In 2017, Fake News announces a Fake Contract for Baltimore. SSTI shares spike higher.
And yet despite this obvious past conclusion, investors quickly fell for the same old gag when it was announced (yet again) in 2017 that Baltimore would once again adopt the system.
The share price of ShotSpotter immediately spiked by 10%. Few investors noticed when that “news” was quietly retracted a few days later in a tiny note at the bottom of that same article.
#3 – Charlotte cancelled and said ShotSpotter doesn’t work
In 2016, Charlotte refused to renew its contract with ShotSpotter, after having used the system for four years. More important were the comments that Charlotte police made at the time, noting that:
the gunshot detection system didn’t help them makes arrests or identify crime victims.
From the above:
Police were only able to find evidence of a gun being fired in one out of 41 reports.
#4 – Oakland cancelled its expansion and has said ShotSpotter doesn’t work
The city of Oakland has been described as the “third most dangerous city in America”.
But in a review of ShotSpotter, Oakland police were quoted as calling the “ technology as not only ineffective, but also counterproductive.”

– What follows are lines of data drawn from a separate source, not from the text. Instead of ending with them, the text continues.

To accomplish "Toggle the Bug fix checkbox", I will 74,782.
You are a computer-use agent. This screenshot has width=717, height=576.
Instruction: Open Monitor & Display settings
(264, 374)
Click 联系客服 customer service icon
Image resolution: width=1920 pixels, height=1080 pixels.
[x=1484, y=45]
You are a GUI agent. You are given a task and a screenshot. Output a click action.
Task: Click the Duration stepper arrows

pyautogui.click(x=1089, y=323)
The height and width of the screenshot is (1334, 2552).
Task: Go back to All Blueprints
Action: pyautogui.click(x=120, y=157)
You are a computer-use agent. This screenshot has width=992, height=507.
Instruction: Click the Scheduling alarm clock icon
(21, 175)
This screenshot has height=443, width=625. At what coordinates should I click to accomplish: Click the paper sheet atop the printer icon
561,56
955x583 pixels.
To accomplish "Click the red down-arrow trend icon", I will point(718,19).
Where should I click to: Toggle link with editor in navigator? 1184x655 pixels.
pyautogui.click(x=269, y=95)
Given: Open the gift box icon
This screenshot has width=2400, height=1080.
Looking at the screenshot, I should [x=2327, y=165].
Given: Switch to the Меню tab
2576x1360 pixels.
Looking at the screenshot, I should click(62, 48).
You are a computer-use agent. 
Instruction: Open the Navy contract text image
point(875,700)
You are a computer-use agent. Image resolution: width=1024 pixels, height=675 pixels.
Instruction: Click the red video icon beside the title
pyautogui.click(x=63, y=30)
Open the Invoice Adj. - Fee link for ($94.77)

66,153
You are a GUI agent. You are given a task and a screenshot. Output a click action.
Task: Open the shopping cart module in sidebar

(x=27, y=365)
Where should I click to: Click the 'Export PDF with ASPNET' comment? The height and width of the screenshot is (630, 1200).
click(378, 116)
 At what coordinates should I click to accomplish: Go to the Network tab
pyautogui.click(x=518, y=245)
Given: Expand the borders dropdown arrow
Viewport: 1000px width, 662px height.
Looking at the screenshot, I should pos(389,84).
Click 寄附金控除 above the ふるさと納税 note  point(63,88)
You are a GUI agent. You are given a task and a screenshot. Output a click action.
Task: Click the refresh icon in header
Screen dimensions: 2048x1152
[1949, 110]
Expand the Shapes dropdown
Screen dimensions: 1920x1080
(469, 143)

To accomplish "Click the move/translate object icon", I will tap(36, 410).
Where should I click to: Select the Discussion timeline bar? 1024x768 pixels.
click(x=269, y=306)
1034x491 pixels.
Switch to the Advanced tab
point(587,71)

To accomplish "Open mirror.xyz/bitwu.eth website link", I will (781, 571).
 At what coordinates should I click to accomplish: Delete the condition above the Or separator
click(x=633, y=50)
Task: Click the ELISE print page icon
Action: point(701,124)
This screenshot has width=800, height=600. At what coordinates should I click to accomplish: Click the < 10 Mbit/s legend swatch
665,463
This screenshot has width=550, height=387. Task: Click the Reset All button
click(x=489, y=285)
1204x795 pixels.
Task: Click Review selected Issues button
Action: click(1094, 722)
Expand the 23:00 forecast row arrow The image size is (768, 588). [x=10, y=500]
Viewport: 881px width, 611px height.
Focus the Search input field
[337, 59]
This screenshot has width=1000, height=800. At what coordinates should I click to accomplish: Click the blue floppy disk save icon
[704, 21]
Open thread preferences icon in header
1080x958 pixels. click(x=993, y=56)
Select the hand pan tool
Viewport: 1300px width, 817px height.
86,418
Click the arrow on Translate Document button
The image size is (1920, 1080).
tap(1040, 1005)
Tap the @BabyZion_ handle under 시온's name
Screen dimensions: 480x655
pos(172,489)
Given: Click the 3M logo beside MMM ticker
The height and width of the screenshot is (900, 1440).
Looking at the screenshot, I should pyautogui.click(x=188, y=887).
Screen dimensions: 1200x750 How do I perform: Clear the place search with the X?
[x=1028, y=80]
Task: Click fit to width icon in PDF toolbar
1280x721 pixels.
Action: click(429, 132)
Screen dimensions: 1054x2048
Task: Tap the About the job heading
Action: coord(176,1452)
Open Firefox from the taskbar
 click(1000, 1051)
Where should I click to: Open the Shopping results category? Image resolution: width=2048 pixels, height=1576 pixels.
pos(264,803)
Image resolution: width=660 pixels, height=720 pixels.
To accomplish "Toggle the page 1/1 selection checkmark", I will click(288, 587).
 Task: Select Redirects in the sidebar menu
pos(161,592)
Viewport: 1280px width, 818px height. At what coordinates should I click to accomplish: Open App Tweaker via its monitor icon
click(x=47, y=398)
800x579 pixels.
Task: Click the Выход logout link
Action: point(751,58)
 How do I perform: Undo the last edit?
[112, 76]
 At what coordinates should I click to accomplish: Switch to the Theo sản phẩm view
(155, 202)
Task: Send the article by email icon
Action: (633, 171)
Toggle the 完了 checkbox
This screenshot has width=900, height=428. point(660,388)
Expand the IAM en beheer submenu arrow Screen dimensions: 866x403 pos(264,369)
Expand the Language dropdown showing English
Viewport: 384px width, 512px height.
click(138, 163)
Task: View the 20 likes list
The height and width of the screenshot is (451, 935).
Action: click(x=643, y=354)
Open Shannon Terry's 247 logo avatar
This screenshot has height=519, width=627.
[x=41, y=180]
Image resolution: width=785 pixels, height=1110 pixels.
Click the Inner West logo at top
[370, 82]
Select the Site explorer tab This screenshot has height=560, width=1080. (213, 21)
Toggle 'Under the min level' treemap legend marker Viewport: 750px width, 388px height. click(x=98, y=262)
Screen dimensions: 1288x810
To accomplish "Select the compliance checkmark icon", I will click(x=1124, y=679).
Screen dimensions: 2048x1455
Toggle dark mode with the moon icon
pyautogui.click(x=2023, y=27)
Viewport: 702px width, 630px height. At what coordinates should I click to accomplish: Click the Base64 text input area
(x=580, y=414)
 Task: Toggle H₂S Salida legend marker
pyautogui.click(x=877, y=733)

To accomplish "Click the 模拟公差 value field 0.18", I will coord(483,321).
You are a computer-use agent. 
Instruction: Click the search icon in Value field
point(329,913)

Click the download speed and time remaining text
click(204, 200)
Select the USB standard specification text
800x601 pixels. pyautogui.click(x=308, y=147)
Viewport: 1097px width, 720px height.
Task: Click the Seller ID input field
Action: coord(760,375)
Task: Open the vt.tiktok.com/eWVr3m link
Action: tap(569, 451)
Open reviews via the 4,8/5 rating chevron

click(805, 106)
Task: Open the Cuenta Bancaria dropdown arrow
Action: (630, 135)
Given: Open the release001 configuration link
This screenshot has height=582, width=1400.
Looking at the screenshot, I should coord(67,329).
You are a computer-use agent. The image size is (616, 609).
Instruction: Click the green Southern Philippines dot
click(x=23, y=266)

Oakland police have also called the system:
expensive and redundant…They say residents already call to alert police when they hear gunfire, and the money could be better used to fund other technology, such as the police helicopter.
Keep in mind, that Oakland is right in the backyard of ShotSpotter and its founders.
As of recent quarters, Oakland was still a partial customer of ShotSpotter.
On the recent conference call on November 7th, ShotSpotter indicated clearly that aside from Puerto Rico/Virgin Islands, there had been no other contract losses.
But as far back as April 28, 2017 the city of Oakland had already publicly disclosed that it was discontinuing its expansion of ShotSpotter. Phase I had already been implemented, but Phases 2 and 3 have now been cancelled. As is always the case, the part actually implemented was small, while the majority of the previously announced contracts were actually cancelled without providing the “expected” revenue to ShotSpotter.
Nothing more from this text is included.